What to do: Render all of the data below as a numbered list, leaving out any blank lines.

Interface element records
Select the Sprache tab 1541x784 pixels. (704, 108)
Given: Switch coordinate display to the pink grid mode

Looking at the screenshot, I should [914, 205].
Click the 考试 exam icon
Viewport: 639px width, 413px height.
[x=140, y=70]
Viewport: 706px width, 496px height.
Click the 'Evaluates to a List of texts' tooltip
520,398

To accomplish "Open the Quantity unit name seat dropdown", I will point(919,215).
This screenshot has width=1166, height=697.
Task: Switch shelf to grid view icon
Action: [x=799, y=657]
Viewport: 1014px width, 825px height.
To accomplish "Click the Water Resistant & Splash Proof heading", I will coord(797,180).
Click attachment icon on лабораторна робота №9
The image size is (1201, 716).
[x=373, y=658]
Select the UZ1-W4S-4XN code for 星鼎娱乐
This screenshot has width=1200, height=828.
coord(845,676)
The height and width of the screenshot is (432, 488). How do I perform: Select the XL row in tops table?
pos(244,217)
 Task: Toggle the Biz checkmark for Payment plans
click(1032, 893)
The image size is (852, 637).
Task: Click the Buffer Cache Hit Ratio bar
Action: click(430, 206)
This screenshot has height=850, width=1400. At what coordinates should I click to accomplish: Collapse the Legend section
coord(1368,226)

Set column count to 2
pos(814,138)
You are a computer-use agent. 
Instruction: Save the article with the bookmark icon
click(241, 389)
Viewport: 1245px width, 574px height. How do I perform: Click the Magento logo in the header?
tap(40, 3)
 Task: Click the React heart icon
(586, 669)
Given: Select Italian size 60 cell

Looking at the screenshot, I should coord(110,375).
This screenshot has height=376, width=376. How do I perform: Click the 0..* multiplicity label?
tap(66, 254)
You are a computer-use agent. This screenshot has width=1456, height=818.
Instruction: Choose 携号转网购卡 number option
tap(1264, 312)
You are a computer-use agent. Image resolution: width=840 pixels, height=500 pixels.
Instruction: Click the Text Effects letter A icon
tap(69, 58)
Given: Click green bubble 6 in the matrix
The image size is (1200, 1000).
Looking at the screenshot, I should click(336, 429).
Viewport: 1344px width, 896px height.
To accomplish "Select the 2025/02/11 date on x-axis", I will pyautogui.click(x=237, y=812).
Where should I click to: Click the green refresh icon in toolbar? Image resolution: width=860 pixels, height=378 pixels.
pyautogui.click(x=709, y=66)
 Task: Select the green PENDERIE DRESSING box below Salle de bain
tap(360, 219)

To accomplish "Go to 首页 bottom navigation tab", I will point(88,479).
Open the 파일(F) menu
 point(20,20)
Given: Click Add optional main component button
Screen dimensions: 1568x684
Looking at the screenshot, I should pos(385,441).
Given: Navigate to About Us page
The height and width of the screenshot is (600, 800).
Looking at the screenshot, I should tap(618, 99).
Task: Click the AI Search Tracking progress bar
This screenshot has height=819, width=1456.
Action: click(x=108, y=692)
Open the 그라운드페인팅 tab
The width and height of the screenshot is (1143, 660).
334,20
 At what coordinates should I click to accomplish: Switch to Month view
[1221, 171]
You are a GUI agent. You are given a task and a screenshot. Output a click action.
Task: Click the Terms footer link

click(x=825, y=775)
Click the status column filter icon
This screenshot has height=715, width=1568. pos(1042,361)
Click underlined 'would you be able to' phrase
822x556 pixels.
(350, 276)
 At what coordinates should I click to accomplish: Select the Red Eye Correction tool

Finished task:
1. Select the Sprache tab 1541x784 pixels. (704, 108)
2. Given: Switch coordinate display to the pink grid mode
3. Looking at the screenshot, I should [914, 205].
4. Click the 考试 exam icon
5. Viewport: 639px width, 413px height.
6. [x=140, y=70]
7. Viewport: 706px width, 496px height.
8. Click the 'Evaluates to a List of texts' tooltip
9. 520,398
10. To accomplish "Open the Quantity unit name seat dropdown", I will point(919,215).
11. This screenshot has width=1166, height=697.
12. Task: Switch shelf to grid view icon
13. Action: [x=799, y=657]
14. Viewport: 1014px width, 825px height.
15. To accomplish "Click the Water Resistant & Splash Proof heading", I will coord(797,180).
16. Click attachment icon on лабораторна робота №9
17. The image size is (1201, 716).
18. [x=373, y=658]
19. Select the UZ1-W4S-4XN code for 星鼎娱乐
20. This screenshot has width=1200, height=828.
21. coord(845,676)
22. The height and width of the screenshot is (432, 488). How do I perform: Select the XL row in tops table?
23. pos(244,217)
24.  Task: Toggle the Biz checkmark for Payment plans
25. click(1032, 893)
26. The image size is (852, 637).
27. Task: Click the Buffer Cache Hit Ratio bar
28. Action: click(430, 206)
29. This screenshot has height=850, width=1400. At what coordinates should I click to accomplish: Collapse the Legend section
30. coord(1368,226)
31. Set column count to 2
32. pos(814,138)
33. You are a computer-use agent. 
34. Instruction: Save the article with the bookmark icon
35. click(241, 389)
36. Viewport: 1245px width, 574px height. How do I perform: Click the Magento logo in the header?
37. tap(40, 3)
38.  Task: Click the React heart icon
39. (586, 669)
40. Given: Select Italian size 60 cell
41. Looking at the screenshot, I should coord(110,375).
42. This screenshot has height=376, width=376. How do I perform: Click the 0..* multiplicity label?
43. tap(66, 254)
44. You are a computer-use agent. This screenshot has width=1456, height=818.
45. Instruction: Choose 携号转网购卡 number option
46. tap(1264, 312)
47. You are a computer-use agent. Image resolution: width=840 pixels, height=500 pixels.
48. Instruction: Click the Text Effects letter A icon
49. tap(69, 58)
50. Given: Click green bubble 6 in the matrix
51. The image size is (1200, 1000).
52. Looking at the screenshot, I should click(336, 429).
53. Viewport: 1344px width, 896px height.
54. To accomplish "Select the 2025/02/11 date on x-axis", I will pyautogui.click(x=237, y=812).
55. Where should I click to: Click the green refresh icon in toolbar? Image resolution: width=860 pixels, height=378 pixels.
56. pyautogui.click(x=709, y=66)
57.  Task: Select the green PENDERIE DRESSING box below Salle de bain
58. tap(360, 219)
59. To accomplish "Go to 首页 bottom navigation tab", I will point(88,479).
60. Open the 파일(F) menu
61.  point(20,20)
62. Given: Click Add optional main component button
63. Screen dimensions: 1568x684
64. Looking at the screenshot, I should pos(385,441).
65. Given: Navigate to About Us page
66. The height and width of the screenshot is (600, 800).
67. Looking at the screenshot, I should tap(618, 99).
68. Task: Click the AI Search Tracking progress bar
69. This screenshot has height=819, width=1456.
70. Action: click(x=108, y=692)
71. Open the 그라운드페인팅 tab
72. The width and height of the screenshot is (1143, 660).
73. 334,20
74.  At what coordinates should I click to accomplish: Switch to Month view
75. [1221, 171]
76. You are a GUI agent. You are given a task and a screenshot. Output a click action.
77. Task: Click the Terms footer link
78. click(x=825, y=775)
79. Click the status column filter icon
80. This screenshot has height=715, width=1568. pos(1042,361)
81. Click underlined 'would you be able to' phrase
82. 822x556 pixels.
83. (350, 276)
84.  At what coordinates should I click to accomplish: Select the Red Eye Correction tool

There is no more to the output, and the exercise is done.